Voci tratte da una raccolta:
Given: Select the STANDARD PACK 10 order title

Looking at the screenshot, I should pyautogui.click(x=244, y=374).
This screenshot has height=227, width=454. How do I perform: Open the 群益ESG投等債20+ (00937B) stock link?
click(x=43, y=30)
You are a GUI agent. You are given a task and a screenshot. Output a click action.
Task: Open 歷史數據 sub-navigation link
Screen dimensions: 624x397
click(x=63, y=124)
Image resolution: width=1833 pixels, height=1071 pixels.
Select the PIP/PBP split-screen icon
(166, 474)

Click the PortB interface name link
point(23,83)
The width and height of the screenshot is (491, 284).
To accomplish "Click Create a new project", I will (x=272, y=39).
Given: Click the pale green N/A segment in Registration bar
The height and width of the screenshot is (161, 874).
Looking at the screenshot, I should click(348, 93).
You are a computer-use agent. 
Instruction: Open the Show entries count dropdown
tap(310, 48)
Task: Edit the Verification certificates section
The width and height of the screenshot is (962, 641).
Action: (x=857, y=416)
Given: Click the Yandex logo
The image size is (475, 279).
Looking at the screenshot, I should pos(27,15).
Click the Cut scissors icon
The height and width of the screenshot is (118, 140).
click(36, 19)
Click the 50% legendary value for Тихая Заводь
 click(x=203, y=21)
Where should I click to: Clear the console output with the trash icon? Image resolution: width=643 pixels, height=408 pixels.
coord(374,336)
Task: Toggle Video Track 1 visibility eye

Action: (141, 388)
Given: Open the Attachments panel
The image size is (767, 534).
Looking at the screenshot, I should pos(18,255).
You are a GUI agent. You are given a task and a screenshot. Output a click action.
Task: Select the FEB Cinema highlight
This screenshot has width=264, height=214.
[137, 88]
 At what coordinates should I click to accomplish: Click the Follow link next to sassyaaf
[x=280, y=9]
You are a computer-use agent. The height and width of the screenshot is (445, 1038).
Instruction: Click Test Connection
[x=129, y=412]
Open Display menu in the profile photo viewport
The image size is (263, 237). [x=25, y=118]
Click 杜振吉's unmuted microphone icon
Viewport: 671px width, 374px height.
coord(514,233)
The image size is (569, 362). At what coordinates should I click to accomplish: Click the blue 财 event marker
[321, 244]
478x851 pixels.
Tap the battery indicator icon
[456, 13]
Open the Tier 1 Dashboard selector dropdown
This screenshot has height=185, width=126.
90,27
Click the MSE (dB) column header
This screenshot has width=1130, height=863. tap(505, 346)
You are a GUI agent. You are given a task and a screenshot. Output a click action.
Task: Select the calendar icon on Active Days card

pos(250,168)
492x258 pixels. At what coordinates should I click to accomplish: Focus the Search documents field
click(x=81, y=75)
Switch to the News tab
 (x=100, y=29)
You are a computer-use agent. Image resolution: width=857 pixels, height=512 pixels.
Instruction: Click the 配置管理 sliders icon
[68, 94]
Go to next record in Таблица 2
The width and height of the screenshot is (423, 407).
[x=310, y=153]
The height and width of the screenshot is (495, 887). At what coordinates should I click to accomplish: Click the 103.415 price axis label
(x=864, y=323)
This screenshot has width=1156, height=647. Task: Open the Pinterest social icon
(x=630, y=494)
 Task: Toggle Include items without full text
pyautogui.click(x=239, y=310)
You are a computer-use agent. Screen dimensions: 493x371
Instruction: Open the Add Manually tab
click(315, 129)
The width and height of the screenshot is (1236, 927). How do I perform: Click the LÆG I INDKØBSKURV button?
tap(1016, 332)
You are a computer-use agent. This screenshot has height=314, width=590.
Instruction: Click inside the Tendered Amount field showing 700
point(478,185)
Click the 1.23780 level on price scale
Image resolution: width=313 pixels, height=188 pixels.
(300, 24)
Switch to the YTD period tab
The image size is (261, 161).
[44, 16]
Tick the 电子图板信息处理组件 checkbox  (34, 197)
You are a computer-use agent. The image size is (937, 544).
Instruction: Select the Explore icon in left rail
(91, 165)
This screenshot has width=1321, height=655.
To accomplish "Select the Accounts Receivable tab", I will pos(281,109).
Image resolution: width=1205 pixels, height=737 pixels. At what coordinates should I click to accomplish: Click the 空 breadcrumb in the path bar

Cosa fare
Sostituisci "computer-use agent" con "desktop agent" in tutte le voci sopra e riporta le righe lasciando invariato tutto il resto.

Risultato corretto
Given: Select the STANDARD PACK 10 order title

Looking at the screenshot, I should pyautogui.click(x=244, y=374).
This screenshot has height=227, width=454. How do I perform: Open the 群益ESG投等債20+ (00937B) stock link?
click(x=43, y=30)
You are a GUI agent. You are given a task and a screenshot. Output a click action.
Task: Open 歷史數據 sub-navigation link
Screen dimensions: 624x397
click(x=63, y=124)
Image resolution: width=1833 pixels, height=1071 pixels.
Select the PIP/PBP split-screen icon
(166, 474)

Click the PortB interface name link
point(23,83)
The width and height of the screenshot is (491, 284).
To accomplish "Click Create a new project", I will (x=272, y=39).
Given: Click the pale green N/A segment in Registration bar
The height and width of the screenshot is (161, 874).
Looking at the screenshot, I should click(348, 93).
You are a desktop agent. 
Instruction: Open the Show entries count dropdown
tap(310, 48)
Task: Edit the Verification certificates section
The width and height of the screenshot is (962, 641).
Action: (x=857, y=416)
Given: Click the Yandex logo
The image size is (475, 279).
Looking at the screenshot, I should pos(27,15).
Click the Cut scissors icon
The height and width of the screenshot is (118, 140).
click(36, 19)
Click the 50% legendary value for Тихая Заводь
 click(x=203, y=21)
Where should I click to: Clear the console output with the trash icon? Image resolution: width=643 pixels, height=408 pixels.
coord(374,336)
Task: Toggle Video Track 1 visibility eye

Action: (141, 388)
Given: Open the Attachments panel
The image size is (767, 534).
Looking at the screenshot, I should pos(18,255).
You are a GUI agent. You are given a task and a screenshot. Output a click action.
Task: Select the FEB Cinema highlight
This screenshot has width=264, height=214.
[137, 88]
 At what coordinates should I click to accomplish: Click the Follow link next to sassyaaf
[x=280, y=9]
You are a desktop agent. The height and width of the screenshot is (445, 1038).
Instruction: Click Test Connection
[x=129, y=412]
Open Display menu in the profile photo viewport
The image size is (263, 237). [x=25, y=118]
Click 杜振吉's unmuted microphone icon
Viewport: 671px width, 374px height.
coord(514,233)
The image size is (569, 362). At what coordinates should I click to accomplish: Click the blue 财 event marker
[321, 244]
478x851 pixels.
Tap the battery indicator icon
[456, 13]
Open the Tier 1 Dashboard selector dropdown
This screenshot has height=185, width=126.
90,27
Click the MSE (dB) column header
This screenshot has width=1130, height=863. tap(505, 346)
You are a GUI agent. You are given a task and a screenshot. Output a click action.
Task: Select the calendar icon on Active Days card

pos(250,168)
492x258 pixels. At what coordinates should I click to accomplish: Focus the Search documents field
click(x=81, y=75)
Switch to the News tab
 (x=100, y=29)
You are a desktop agent. Image resolution: width=857 pixels, height=512 pixels.
Instruction: Click the 配置管理 sliders icon
[68, 94]
Go to next record in Таблица 2
The width and height of the screenshot is (423, 407).
[x=310, y=153]
The height and width of the screenshot is (495, 887). At what coordinates should I click to accomplish: Click the 103.415 price axis label
(x=864, y=323)
This screenshot has width=1156, height=647. Task: Open the Pinterest social icon
(x=630, y=494)
 Task: Toggle Include items without full text
pyautogui.click(x=239, y=310)
You are a desktop agent. Screen dimensions: 493x371
Instruction: Open the Add Manually tab
click(315, 129)
The width and height of the screenshot is (1236, 927). How do I perform: Click the LÆG I INDKØBSKURV button?
tap(1016, 332)
You are a desktop agent. This screenshot has height=314, width=590.
Instruction: Click inside the Tendered Amount field showing 700
point(478,185)
Click the 1.23780 level on price scale
Image resolution: width=313 pixels, height=188 pixels.
(300, 24)
Switch to the YTD period tab
The image size is (261, 161).
[44, 16]
Tick the 电子图板信息处理组件 checkbox  (34, 197)
You are a desktop agent. The image size is (937, 544).
Instruction: Select the Explore icon in left rail
(91, 165)
This screenshot has width=1321, height=655.
To accomplish "Select the Accounts Receivable tab", I will pos(281,109).
Image resolution: width=1205 pixels, height=737 pixels. At what coordinates should I click to accomplish: Click the 空 breadcrumb in the path bar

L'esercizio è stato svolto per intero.